Nós cinéfilos e roqueiros comemoramos esse ano 25 anos do clássico “This is Spinal Tap”, do Carl Reiner, obra fundamental do cinema “mockumentary” (mock, em inglês, significa zombar, fazendo uma brincadeira com o nome “documentário” e sua popular idéia de realismo), uma espécie de subgênero dos documentários, que levanta várias questões importantes como: o que é documentário, como o documentário muda em relação ao contexto e a espectativa do espectador, o que é verdade no cinema, como a verdade se dá em estratégias formais, como o documentário é usado para desfazer a realidade, autoridade, o documentário em si e assim por diante. O mockumentary é aquele que é propositadamente trabalhado para enganar o espectador, que assim interage com a obra como se fosse um documentário. Isso é dado através da aplicação de códigos cinematográficos e as suas assossiações com a percepção e a recepção do espectador do documentário como estilo.

Ao mesmo tempo, o mockumentary precisa fornecer pistas, estratégias ou indicações que ele mesmo não passa de uma farsa. Sem isso, o filme seria percebido como um documentário, mesmo que ele tenha sido forjado na verdade. O mockumentary é dado como uma vanguarda pós-moderna e pós-estruturalista apesar de ter ganho o mainstream com o filme “A Bruxa de Blair”, filme que transcende a experiência do espectador com o filme quando ele é divulgado na Internet como história real. Muito do seu sucesso se dá ao fato de que grande parte dos espectadores não sabia que o filme, apesar da forma claramente documental é na verdade um mockumentary. O filme é vendido como um documentário de terror, algo supostamente inédito e muito mais assustador, devido à recepção do espectador ao formato realista do filme documental ser mais forte na identificação com as imagens no que num filme claramente ficcional.

No filme “This is Spinal Tap” o artifício do documentário falso é usado para a sátira. O filme é um documentário sobre uma banda de rock dos anos 70 lidando com o seu sumiço da mídia e seus excessos e tentando dar a volta por cima reunindo seus integrantes anos depois do seu quase final. O filme é recheado de cenas antológicas como o cenário inspirado em Stonehenge versão minimundo, o baixista preso no casulo, as apresentações fim de carreira e claro o amplificador que vai até o “11”.

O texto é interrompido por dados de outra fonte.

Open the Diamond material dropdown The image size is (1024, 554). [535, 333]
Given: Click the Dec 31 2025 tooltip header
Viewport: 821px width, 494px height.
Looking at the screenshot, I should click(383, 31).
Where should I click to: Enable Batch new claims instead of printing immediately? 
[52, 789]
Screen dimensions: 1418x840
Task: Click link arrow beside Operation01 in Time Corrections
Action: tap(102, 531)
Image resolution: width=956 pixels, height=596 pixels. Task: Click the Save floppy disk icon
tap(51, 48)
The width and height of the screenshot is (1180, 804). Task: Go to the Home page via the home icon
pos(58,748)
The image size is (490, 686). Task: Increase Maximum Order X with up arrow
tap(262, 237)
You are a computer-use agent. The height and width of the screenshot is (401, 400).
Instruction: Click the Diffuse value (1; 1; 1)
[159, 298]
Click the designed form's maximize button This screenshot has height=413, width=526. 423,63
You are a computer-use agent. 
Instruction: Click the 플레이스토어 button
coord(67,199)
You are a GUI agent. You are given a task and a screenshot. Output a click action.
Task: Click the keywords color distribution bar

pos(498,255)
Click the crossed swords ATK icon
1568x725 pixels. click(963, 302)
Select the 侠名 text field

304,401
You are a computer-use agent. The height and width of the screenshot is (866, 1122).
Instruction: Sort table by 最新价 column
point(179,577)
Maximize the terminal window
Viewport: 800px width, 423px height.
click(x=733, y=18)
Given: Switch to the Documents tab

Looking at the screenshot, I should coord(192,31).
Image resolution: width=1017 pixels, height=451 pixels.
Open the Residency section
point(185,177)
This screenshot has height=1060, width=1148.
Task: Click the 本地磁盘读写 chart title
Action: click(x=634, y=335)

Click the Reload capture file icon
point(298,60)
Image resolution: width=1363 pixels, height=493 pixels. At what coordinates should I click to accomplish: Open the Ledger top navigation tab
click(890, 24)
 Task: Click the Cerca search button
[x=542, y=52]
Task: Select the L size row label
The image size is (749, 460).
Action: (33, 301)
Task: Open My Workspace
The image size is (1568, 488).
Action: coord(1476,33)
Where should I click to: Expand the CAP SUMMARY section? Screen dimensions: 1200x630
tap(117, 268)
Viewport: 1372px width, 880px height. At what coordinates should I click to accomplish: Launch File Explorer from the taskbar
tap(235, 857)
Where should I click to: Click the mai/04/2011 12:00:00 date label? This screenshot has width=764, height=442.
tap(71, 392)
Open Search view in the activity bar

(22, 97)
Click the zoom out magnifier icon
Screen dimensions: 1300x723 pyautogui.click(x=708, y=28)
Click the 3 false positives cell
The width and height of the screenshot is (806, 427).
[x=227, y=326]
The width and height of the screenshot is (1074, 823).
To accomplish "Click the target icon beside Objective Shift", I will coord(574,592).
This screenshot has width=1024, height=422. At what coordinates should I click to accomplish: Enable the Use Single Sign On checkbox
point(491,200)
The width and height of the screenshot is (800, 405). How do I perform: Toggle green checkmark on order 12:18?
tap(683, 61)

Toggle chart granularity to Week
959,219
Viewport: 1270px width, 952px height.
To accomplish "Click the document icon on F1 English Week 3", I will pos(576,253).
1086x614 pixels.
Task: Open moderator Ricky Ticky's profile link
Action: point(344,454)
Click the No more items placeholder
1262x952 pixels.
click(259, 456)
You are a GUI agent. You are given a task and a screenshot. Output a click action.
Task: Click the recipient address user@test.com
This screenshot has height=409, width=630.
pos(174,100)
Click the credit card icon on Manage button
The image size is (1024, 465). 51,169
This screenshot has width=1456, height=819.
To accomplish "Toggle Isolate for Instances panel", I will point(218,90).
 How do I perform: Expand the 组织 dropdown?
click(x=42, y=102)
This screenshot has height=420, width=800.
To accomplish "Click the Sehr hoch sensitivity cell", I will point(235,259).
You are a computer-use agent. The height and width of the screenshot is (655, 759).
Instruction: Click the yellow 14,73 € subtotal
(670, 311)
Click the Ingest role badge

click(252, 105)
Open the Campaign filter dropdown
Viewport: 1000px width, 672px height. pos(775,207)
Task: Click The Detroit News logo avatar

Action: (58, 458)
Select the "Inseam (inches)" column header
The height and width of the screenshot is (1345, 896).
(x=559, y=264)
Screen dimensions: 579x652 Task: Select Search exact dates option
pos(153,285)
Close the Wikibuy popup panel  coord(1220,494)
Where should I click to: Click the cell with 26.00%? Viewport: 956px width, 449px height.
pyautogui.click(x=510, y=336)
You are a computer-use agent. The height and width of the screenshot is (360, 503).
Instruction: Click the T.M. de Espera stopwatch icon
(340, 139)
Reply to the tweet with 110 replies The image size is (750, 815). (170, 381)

O filme entra para história por trancender a comédia, o rock e até mesmo o cinema. A maior parte do público, sem saber que os integrantes da banda eram na verdade atores, não valorizou o filme. Já uma pequena parcela, a que sabia de antemão ou percebera durante a projeção a brincadeira de Reiner e seus músicos estranhos, transformaram o filme em “cult”, projetando a banda “Spinal Tap” para fora dos limites do filme, chegando a gravar discos e sair em turnê mundial. Este ano planejam gravar um acústico: “Unwigged, Unplugged and Undead”, algo como “Desperucados, Desplugados e Desmortos”. Longa vida ao rock! Não importa seus meios (e qualidade).